— Problem to work on —
Return every entry exactly, except for any pictures.

# # # # # # #

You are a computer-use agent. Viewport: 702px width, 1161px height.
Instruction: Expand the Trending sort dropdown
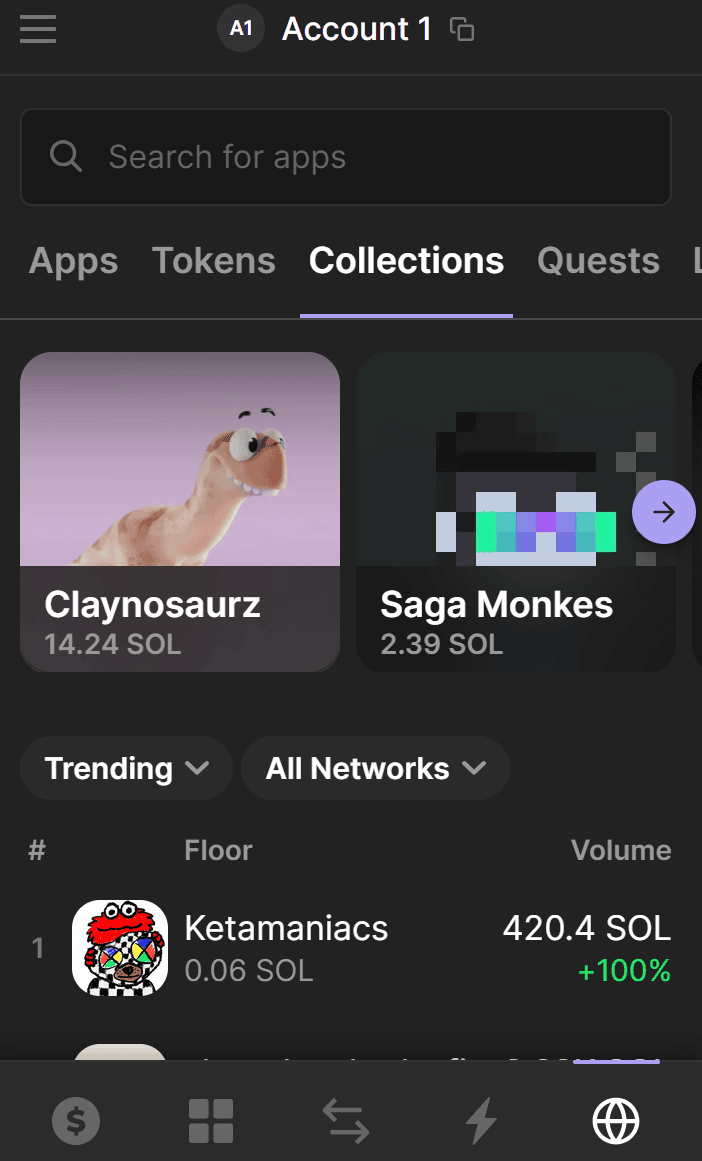pyautogui.click(x=126, y=768)
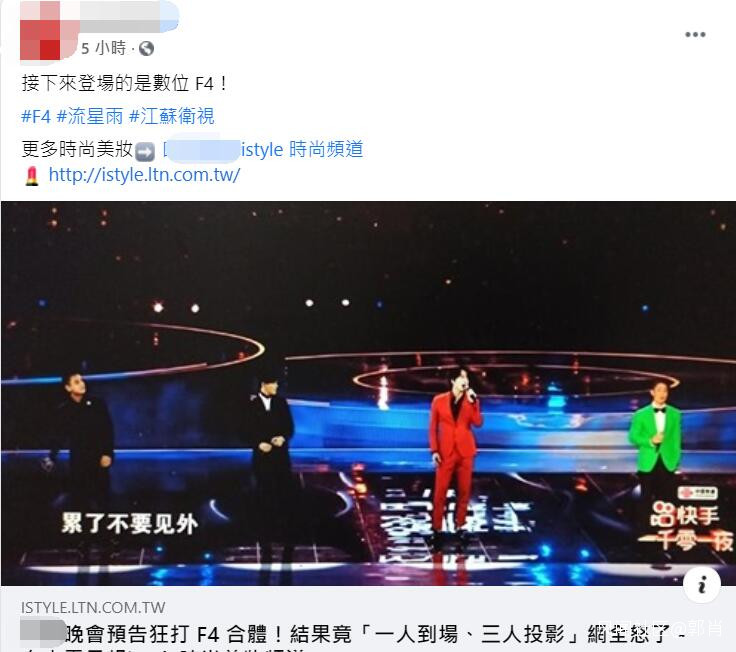Click the blurred profile avatar picture

tap(40, 31)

# # # # # # #

— Result for this exercise —
You are a computer-use agent. Viewport: 702px width, 1161px height.
Instruction: Expand the Trending sort dropdown
pyautogui.click(x=126, y=768)
Click the blurred profile avatar picture

tap(40, 31)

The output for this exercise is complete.